━━ RECORDS SUPPLIED ━━

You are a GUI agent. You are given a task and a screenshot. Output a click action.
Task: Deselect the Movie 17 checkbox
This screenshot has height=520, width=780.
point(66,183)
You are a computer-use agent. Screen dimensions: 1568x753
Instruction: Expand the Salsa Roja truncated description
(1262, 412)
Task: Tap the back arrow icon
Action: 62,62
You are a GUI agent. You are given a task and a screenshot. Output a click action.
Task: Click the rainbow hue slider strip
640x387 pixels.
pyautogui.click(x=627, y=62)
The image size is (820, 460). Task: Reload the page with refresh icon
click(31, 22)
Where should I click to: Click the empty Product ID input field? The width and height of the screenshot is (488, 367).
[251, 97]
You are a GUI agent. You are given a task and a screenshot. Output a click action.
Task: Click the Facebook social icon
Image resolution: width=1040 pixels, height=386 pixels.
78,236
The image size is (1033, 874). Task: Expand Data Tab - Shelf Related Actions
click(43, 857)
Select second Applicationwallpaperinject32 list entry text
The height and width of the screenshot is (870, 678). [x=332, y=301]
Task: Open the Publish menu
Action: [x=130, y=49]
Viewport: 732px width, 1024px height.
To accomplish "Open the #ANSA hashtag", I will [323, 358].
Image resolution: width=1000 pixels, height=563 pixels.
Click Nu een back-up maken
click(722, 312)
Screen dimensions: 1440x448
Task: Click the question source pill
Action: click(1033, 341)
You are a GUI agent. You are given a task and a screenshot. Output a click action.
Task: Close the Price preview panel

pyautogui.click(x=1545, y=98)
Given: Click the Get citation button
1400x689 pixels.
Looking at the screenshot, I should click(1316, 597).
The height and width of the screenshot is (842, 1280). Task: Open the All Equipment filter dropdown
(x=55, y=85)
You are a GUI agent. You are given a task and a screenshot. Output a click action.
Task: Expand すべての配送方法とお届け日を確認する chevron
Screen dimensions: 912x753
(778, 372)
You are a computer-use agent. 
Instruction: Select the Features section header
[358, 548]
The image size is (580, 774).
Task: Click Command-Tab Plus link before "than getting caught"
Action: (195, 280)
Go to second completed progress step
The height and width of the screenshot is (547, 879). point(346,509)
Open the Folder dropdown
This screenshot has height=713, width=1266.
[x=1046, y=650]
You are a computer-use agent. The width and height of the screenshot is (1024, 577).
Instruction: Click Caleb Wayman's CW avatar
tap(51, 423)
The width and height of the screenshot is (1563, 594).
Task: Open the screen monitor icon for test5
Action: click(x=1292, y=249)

━━━

REQUIRED ACTION: Repeat exactly the lines from the first line of the records above through the line containing "Task: Click the rainbow hue slider strip", both included, and nothing else.

EXERCISE RESULT:
You are a GUI agent. You are given a task and a screenshot. Output a click action.
Task: Deselect the Movie 17 checkbox
This screenshot has height=520, width=780.
point(66,183)
You are a computer-use agent. Screen dimensions: 1568x753
Instruction: Expand the Salsa Roja truncated description
(1262, 412)
Task: Tap the back arrow icon
Action: 62,62
You are a GUI agent. You are given a task and a screenshot. Output a click action.
Task: Click the rainbow hue slider strip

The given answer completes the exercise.